Prior to the enactment of this statute there was, so far as we are informed, no authority for re-recording a deed which had once been properly placed upon record. There are many reasons why the holder of a deed the record of which had been lost or destroyed might desire to have it again recorded. For instance, as suggested in the opinion filed by the trial judge in this case, the purpose of the act may “ have been to permit parties to have deeds recorded again when the first record had been destroyed, and thus provide a means of securing a record which could be used in case of loss of the original deed and the previous record.” Furthermore, the General Assembly may have contemplated that to permit such deeds to be re-recorded might prevent the holders thereof from being involved in litigation instituted to test the sufficiency of their titles, which would of itself be a great inducement to them to avail themselves of the provisions of the act, while as a further result of their so doing many persons would be protected from loss who-*476otherwise might be misled into purchasing property from persons other than the true owners.
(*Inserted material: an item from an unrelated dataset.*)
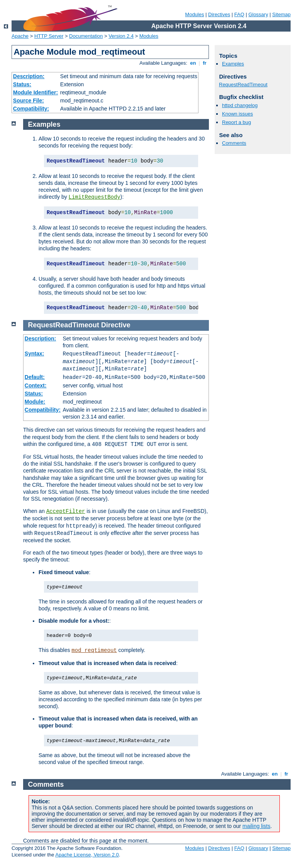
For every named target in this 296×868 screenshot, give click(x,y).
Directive (116, 325)
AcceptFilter (66, 511)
Without such an act, a clerk of the superior court would have no authority to re-record an instrument. After the passage of the act he could be required to do so; but we can not gather from its terms that its purpose was to make it obligatory upon the holder of a deed once duly recorded to re-record the instrument in the -event of the loss or destruction of the original record thereof.

Judgment affirmed.

All the Justices concurring.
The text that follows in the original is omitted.